Stored data
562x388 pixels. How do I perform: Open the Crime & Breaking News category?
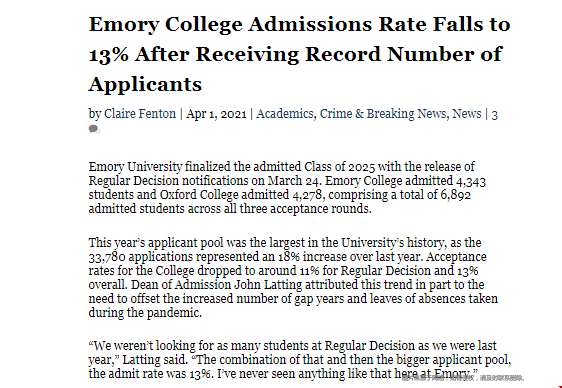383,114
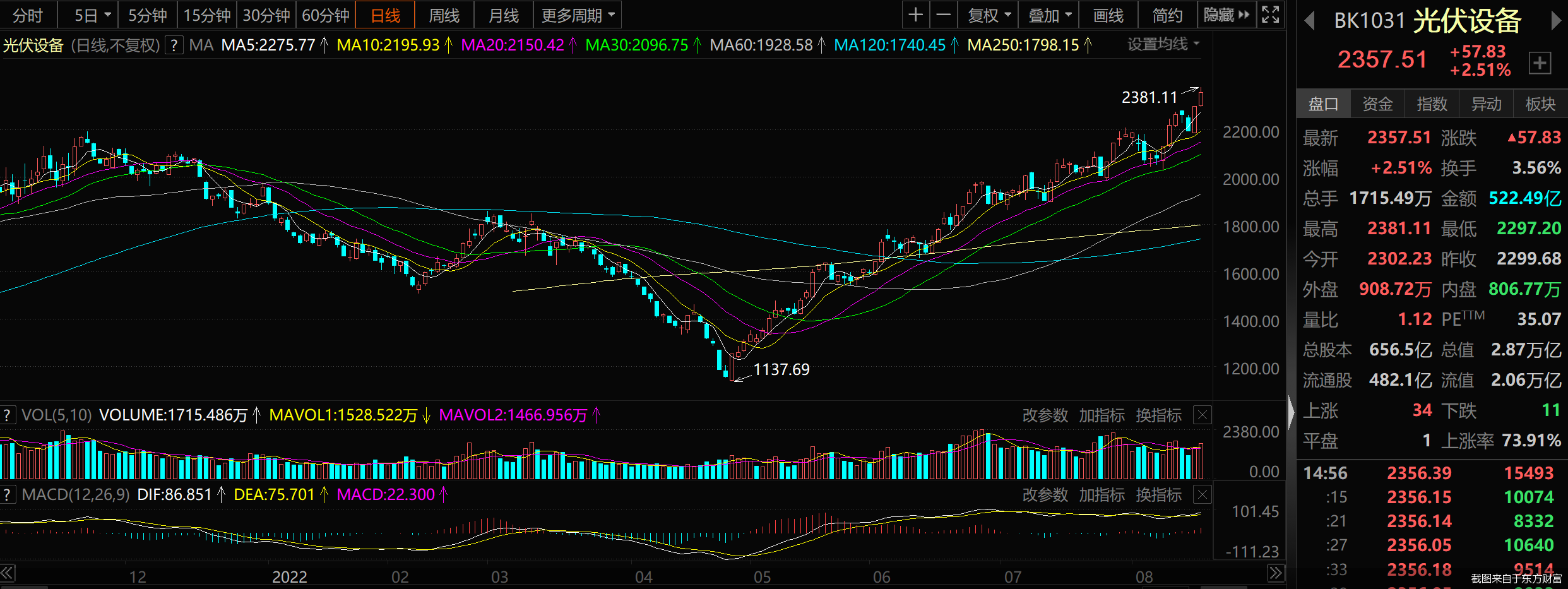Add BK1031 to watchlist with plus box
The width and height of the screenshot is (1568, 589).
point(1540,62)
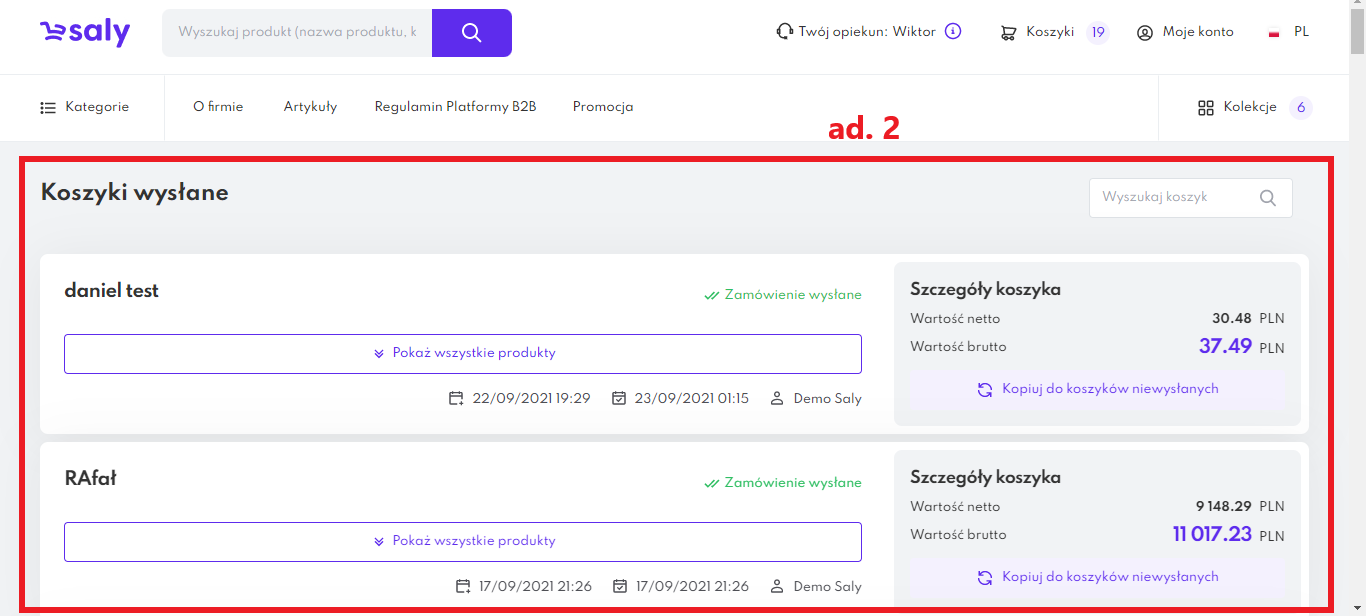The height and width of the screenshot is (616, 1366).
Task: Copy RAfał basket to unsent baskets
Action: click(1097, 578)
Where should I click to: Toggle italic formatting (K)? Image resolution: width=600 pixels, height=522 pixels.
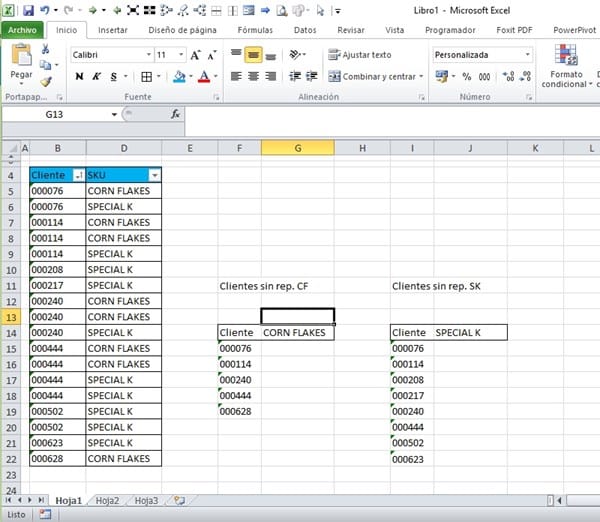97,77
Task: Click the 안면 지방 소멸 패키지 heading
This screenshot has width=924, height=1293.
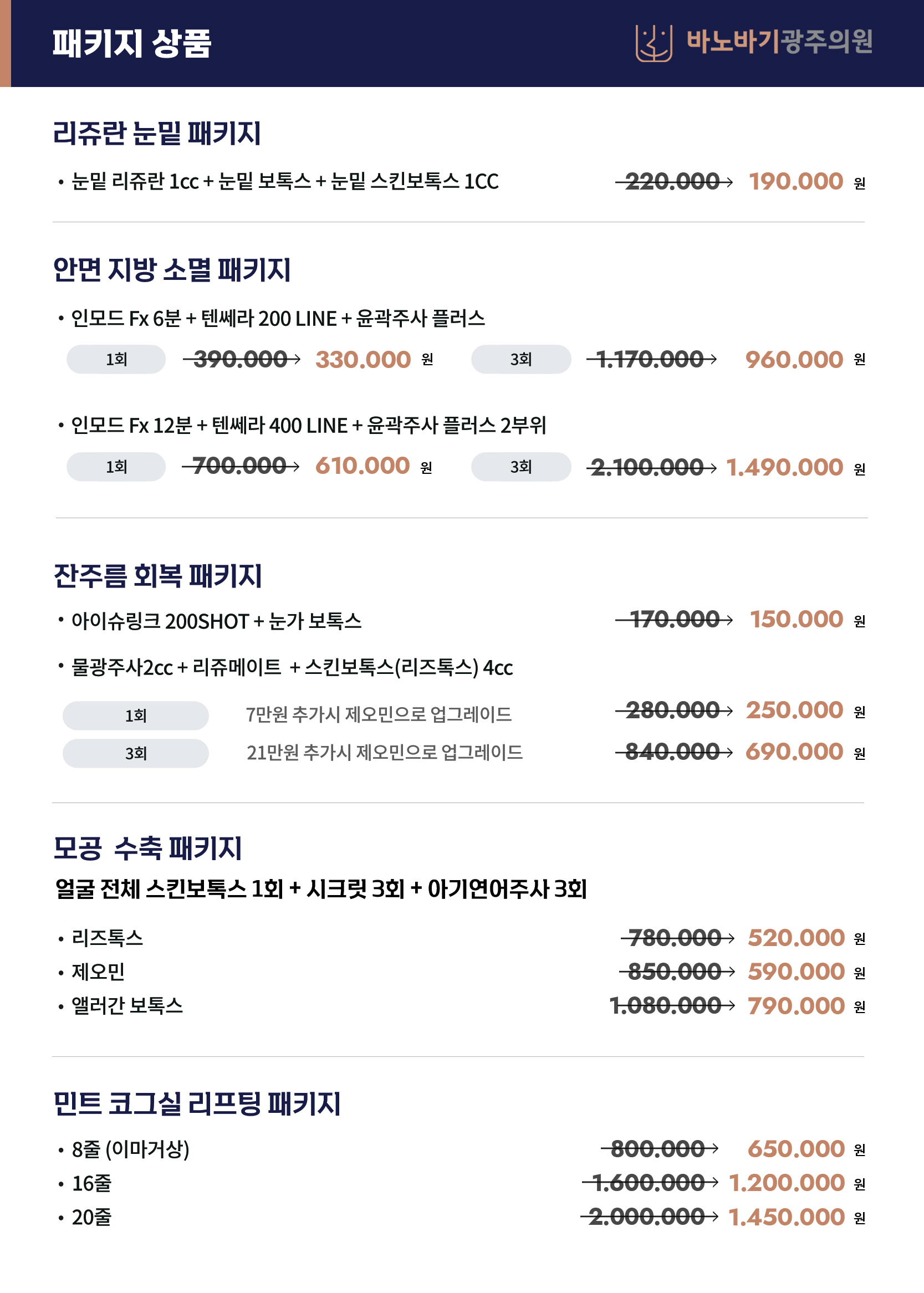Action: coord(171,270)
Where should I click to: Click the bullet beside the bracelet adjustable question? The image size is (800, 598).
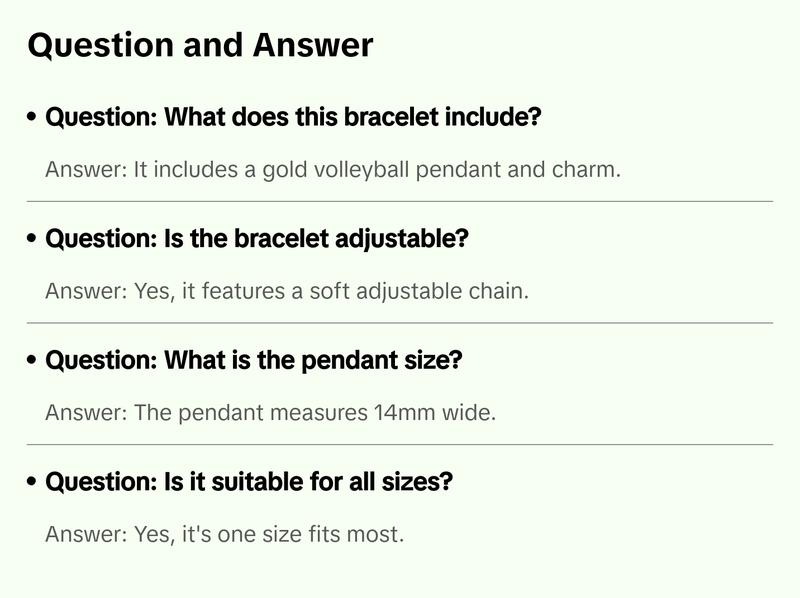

Task objective =
All records above need to be returned exactly. Omit the pictures.

Written response =
562x388 pixels. How do I perform: Open the Crime & Breaking News category?
383,114
Add BK1031 to watchlist with plus box
The width and height of the screenshot is (1568, 589).
point(1540,62)
The height and width of the screenshot is (616, 1366).
Task: Copy RAfał basket to unsent baskets
Action: click(1097, 578)
Where should I click to: Toggle italic formatting (K)? Image resolution: width=600 pixels, height=522 pixels.
97,77
Task: Click the 안면 지방 소멸 패키지 heading
This screenshot has width=924, height=1293.
Action: coord(171,270)
Where should I click to: Click the bullet beside the bracelet adjustable question? The image size is (800, 598).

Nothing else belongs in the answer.